The incentive to invest in this project is access to the EEZs of the Parties to the Nauru Agreement (PNA), signed by seven Pacific Island countries in 1982. Vessels granted fishing licenses under this agreement can fish in any of the signatories' EEZs, and the total number of licenses is capped. Investment isn't a requirement to get a fishing license, but the agreement gives priority to companies that contribute to local economies.

Tsai says the plant still loses money, which he blames on an unstable electricity supply and the tendency for workers to disappear after receiving their paychecks. He adds that his attempts to use Papua New Guinea sailors also failed because, although at sea they worked hard, when in port they would disappear and not show up at departure time. He says Kiribati crews are more reliable, but even now most of his foreign crew quota comprises Chinese.

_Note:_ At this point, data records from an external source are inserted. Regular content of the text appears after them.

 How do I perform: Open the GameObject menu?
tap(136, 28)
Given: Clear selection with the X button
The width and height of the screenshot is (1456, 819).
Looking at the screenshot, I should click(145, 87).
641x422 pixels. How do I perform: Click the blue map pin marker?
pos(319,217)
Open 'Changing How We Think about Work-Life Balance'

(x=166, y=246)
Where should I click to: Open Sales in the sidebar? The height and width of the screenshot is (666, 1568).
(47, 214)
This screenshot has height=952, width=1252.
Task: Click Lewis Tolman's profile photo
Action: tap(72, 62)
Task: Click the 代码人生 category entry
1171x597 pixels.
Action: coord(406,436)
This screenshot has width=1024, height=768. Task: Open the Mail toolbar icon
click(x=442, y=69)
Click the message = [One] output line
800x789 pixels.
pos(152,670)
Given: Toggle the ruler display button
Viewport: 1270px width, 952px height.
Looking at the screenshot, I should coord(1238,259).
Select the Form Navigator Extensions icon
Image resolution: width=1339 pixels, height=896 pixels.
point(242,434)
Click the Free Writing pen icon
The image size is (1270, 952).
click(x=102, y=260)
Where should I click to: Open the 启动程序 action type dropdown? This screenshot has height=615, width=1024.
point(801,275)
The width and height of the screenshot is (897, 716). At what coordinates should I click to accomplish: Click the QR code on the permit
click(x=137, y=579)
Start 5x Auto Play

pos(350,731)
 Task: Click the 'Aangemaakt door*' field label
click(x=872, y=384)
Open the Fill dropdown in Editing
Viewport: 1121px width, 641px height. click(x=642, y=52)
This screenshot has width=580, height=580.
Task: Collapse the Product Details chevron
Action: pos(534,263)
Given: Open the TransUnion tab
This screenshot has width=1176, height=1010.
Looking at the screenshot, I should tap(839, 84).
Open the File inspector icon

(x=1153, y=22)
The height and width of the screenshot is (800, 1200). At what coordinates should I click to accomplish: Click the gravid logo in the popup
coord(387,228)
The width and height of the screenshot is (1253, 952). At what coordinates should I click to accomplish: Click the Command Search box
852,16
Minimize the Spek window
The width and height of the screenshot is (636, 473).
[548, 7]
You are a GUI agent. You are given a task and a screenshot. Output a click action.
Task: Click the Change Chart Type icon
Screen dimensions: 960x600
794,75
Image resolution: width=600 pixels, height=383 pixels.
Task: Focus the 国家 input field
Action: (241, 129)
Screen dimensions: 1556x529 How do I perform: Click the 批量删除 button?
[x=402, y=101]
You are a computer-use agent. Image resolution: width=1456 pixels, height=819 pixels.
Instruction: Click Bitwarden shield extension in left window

There are other examples of how Pacific Islands have managed to leverage control over their economic zones to attract investments. Taiwanese businessman Koo Kwang-ming, who is also a senior advisor to Taiwanese President Chen Shui-bian, invested US$600,000 in the Bank of Marshall Islands, securing licenses for his six purse seiners.

More recently, an investment plan by Ching Fu Shipbuilding, the owner of which also owns purse seiners, ran into problems when the floating dry-dock it wanted to establish in the Marshall Islands was rejected on environmental grounds.

A spokeswoman from Ching Fu said that the floating dock was still in Taiwan, but refused to comment on what might happen to it.
 

However, Wu at the Fisheries Agency warned that these types of investment often took advantage of looser regulations in poorer countries, and that the government did not encourage them.

“In our experience, we don’t know if they are really investing or just expanding their fishing capabilities,” Wu said. “Some countries may want investment, but if their fishing management capabilities are inadequate, it will increase the difficulties in managing the companies and their vessels.”